Han Kang sera présente du 12 au 18 juillet.

Kyung-Sung Lee et le théâtre documentaire

C'est aussi l'épisode de l'île de Jeju qui inspire le metteur en scène Kyung-Sung Lee dans "Island story". Lui travaille à partir des témoignages de trois personnes âgées descendant de victimes du massacre et des travaux d'un archéologue ayant mené des recherches pour retrouver des ossements.

"Je m'interroge sur le fait que le théâtre puisse encore fonctionner comme une forme de rituel reliant des personnes dont l'histoire est lointaine", décrit-il.

Jaha Koo en force

Metteur en scène, compositeur et vidéaste, Jaha Koo présente trois spectacles. Dans "Cuckoo" (créé en 2017), un monologue avec trois autocuiseurs de riz, l'artiste de 40 ans explore la pression exercée sur la jeunesse pour être performante dans une société coréenne encore marquée par le poids de son système "hiérarchique, le patriarcat et l'inégalité de genres", raconte-t-il.

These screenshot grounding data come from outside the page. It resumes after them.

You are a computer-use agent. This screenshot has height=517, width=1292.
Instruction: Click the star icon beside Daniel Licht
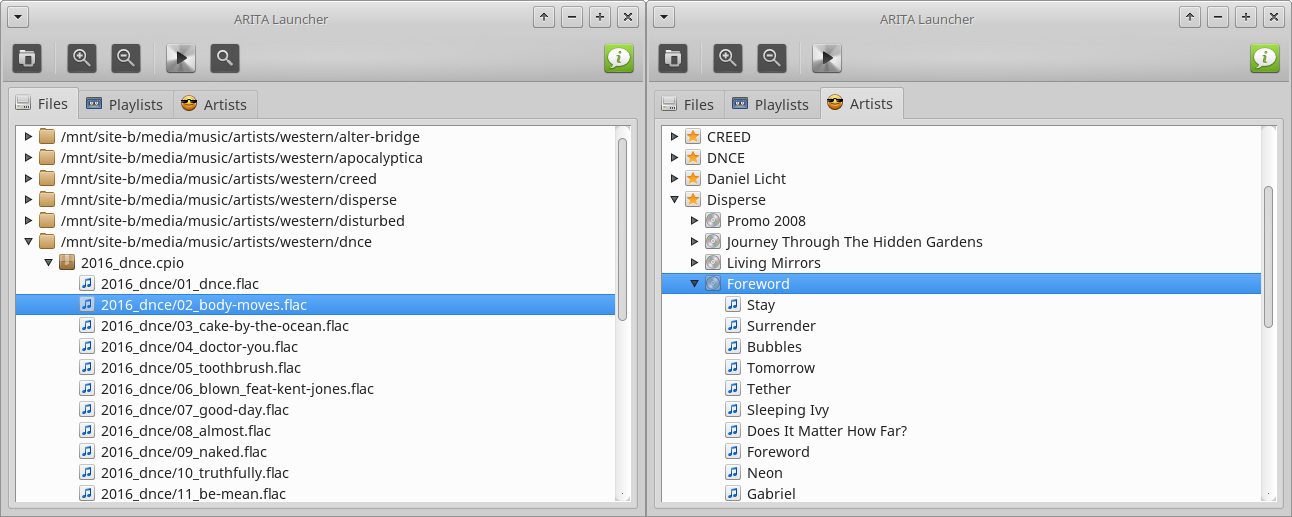(x=692, y=179)
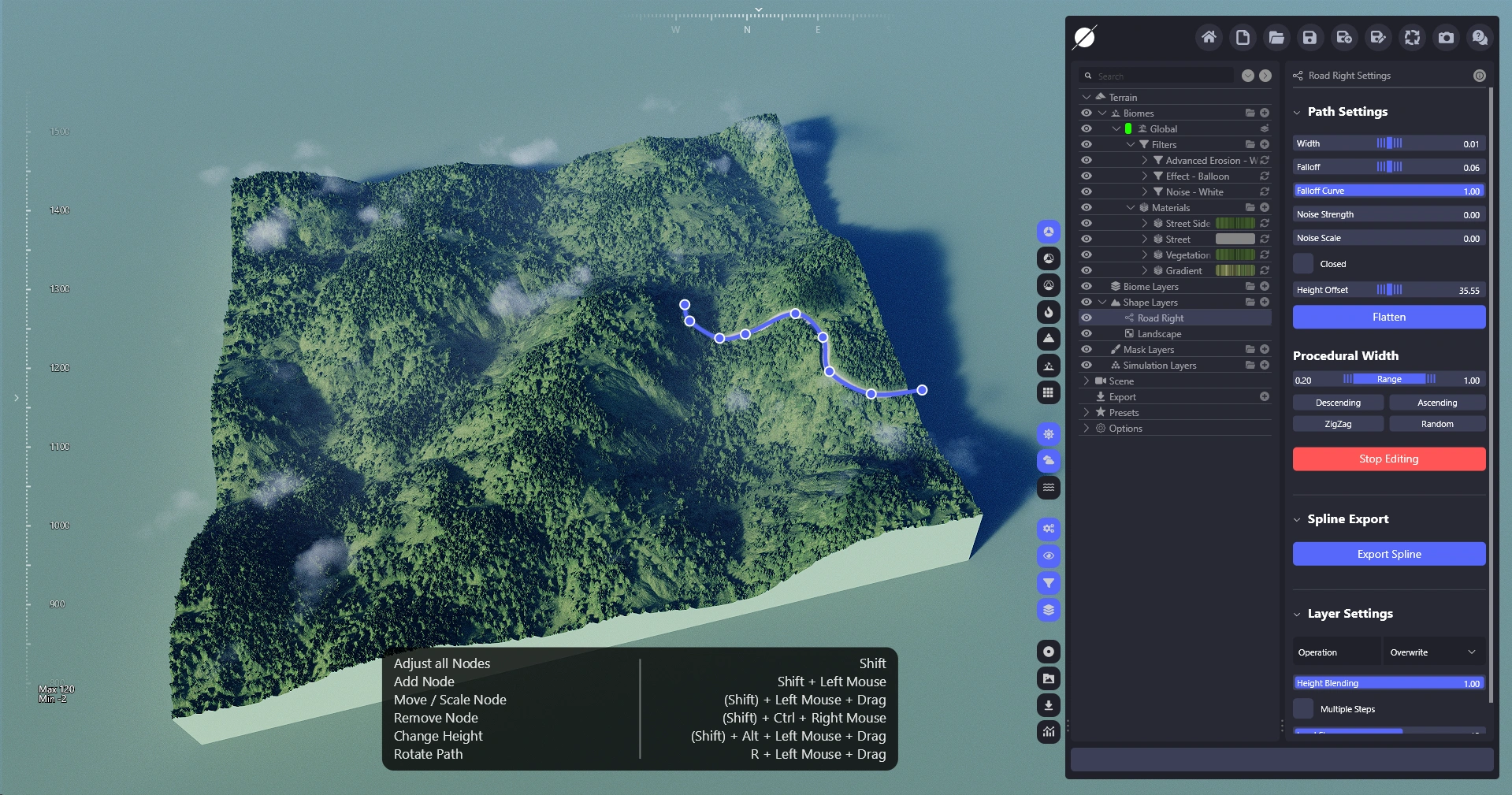Create a new file with the blank-page icon
The image size is (1512, 795).
pos(1243,37)
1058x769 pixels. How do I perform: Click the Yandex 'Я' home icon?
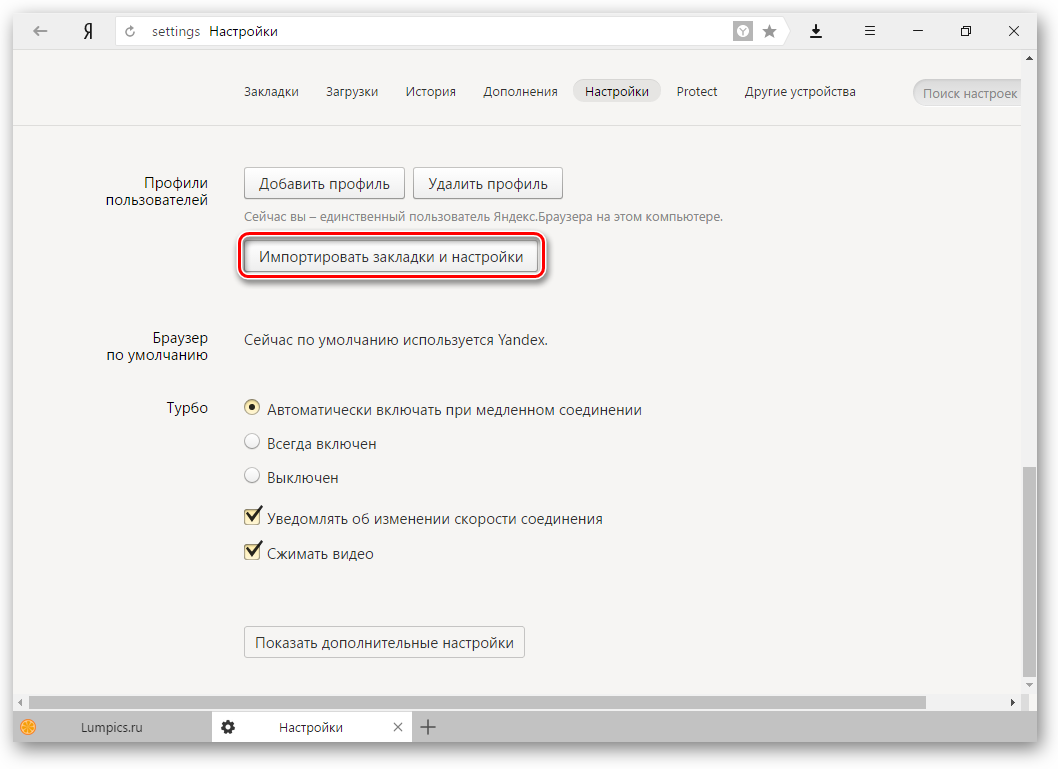(88, 31)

Dans "The History of Korean Western Theatre" (2020), il se demande pourquoi la tradition théâtrale de son pays s'est effacée face à la culture occidentale. Enfin, dans "Haribo Kimchi" (2024), il utilise la cuisine d'un stand de street food pour parler de sa position d'"entre-deux", lui qui a quitté son pays natal il y a 15 ans.

Il met en garde contre le risque d'une culture "standardisée". "Il y a tellement de Corées différentes dans le monde", a-t-il confié.

Danse et performance visuelle

Performance visuelle originale en vue avec l'artiste Lee Jinyeob: dans "MULJIL", quatre interprètes sont immergés dans un grand bocal d'eau, en référence aux femmes qui plongent dans la mer pour récolter des coquillages sur l'île de Jeju.

Avec son spectacle "KIN: Yeonhee Project I", le musicien Inbo Lee (Liquid Sound), qui a étudié le spectacle vivant en France, revisite un art ancestral coréen, le Yeonhee, mêlant danse, cirque et percussion, en le modernisant. "J'ai cherché à supprimer des éléments traditionnels pour ne garder que son ADN et j'ai ajouté de la danse contemporaine", raconte-t-il.

Sung Im Her, chorégraphe de danse contemporaine, présente "1 Degree Celcius", sur le thème du réchauffement climatique.

Enfin, avec "Neige neige neige", Lee Jaram, diva du "pansori" - récit chanté accompagné au tambour -, emmènera le public dans une adaptation de la nouvelle de Tolstoï "Maître et serviteur".